» **To be done**:
a - In the passage on floods and drought in Latin America, how much wheat was ruined by the drought in Argentina?
b - Carry the passage on floods and drought in Latin America forward from its final sentence.

» **Text provided**:

--- Begin ---

Source: REUTERS/David Mercado
Heavy seasonal rains in October led to floods and landslides in Colombia,
affecting some 72 000 people, mostly those displaced by conflict and
living in marginal areas (Pittaluga 2003, WFP 2003).
The Dominican Republic suffered severe floods in November, which affected
over 65 000 people. There were also sizeable livestock and crop losses
(estimated at one month’s supply of rice for the country) (IRICP
In October, the most serious drought in recent decades reached its peak
in central and northern Argentina, adjacent areas in Paraguay and Bolivia
and to a lesser degree in western Uruguay. In some Argentine zones,
the rainfall was below the historic minimum recorded in 1929 (ECLAC
and UN 2003). This caused significant agricultural losses (especially
of wheat, with two million tonnes ruined) and livestock, the total costs
of which have been estimated at more than US$300 million (Pittaluga
2003). In Paraguay’s Chaco region, the drought caused a shortage
of food supplies (Pittaluga 2003, ECLAC and UN 2003).

--- End ---

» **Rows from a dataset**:
--- Begin ---

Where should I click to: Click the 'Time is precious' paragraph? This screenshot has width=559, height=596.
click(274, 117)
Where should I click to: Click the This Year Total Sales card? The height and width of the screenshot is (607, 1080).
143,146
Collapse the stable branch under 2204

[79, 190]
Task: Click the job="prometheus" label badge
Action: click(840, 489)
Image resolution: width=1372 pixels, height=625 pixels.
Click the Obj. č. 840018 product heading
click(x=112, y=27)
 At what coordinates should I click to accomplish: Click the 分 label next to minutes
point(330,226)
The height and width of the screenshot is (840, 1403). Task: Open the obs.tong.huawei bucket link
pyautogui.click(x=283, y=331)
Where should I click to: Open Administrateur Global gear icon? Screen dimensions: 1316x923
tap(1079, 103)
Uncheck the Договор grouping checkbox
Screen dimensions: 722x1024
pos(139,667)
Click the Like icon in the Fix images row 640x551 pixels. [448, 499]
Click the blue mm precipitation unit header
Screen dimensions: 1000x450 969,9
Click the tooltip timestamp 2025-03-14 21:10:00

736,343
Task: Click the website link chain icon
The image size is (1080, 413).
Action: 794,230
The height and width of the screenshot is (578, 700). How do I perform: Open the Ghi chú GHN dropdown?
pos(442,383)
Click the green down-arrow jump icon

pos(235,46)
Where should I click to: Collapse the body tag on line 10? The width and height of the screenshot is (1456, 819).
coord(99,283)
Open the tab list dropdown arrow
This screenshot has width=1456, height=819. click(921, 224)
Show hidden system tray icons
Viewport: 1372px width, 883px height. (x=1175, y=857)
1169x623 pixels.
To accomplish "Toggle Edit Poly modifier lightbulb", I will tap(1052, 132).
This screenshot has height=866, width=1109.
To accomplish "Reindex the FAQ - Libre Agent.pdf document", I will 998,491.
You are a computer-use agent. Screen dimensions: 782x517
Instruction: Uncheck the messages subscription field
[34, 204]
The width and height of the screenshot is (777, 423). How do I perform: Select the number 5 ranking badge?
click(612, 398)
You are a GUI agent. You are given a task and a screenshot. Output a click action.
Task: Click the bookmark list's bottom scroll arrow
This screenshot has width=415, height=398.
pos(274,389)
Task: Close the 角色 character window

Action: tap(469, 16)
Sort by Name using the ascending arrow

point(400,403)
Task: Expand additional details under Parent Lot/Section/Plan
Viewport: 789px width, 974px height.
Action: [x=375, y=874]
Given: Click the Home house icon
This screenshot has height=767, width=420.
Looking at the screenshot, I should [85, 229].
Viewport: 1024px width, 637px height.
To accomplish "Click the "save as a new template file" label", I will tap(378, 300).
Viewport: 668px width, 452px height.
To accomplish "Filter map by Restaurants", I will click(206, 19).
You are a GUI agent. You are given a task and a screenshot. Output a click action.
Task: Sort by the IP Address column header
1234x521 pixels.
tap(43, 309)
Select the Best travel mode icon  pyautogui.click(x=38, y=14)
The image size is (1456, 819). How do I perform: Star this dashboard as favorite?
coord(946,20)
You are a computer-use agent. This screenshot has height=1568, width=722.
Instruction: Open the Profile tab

--- End ---

» **Answers below**:
a - Two million tonnes

b -
There were more Atlantic hurricanes recorded between 1995–2003
than ever before for a similar period. There were 14 tropical storms,
of which seven became hurricanes and three became major hurricanes (NOAA
2003). Mexico was hit by a series of these between August and October.
Hurricanes Ignacio and Marty are estimated to have caused damage worth
$1 000 million, and left some 50 000 people homeless (IRICP 2003). Hurricane
Fabian (August to September) was the most destructive to hit Bermuda
in over 75 years (NOAA 2003) and it also affected the Eastern Caribbean
states to a lesser degree.
Any increased hurricane frequency and intensity increases economic,
social and environmental vulnerability, especially in the Caribbean
SIDS. Economic losses strain government finances, the loss of property
affects vulnerable populations, and the environmental damage is having
a negative impact on an already fragile tourist industry upon which
many of the Caribbean states depend (see also SIDS section).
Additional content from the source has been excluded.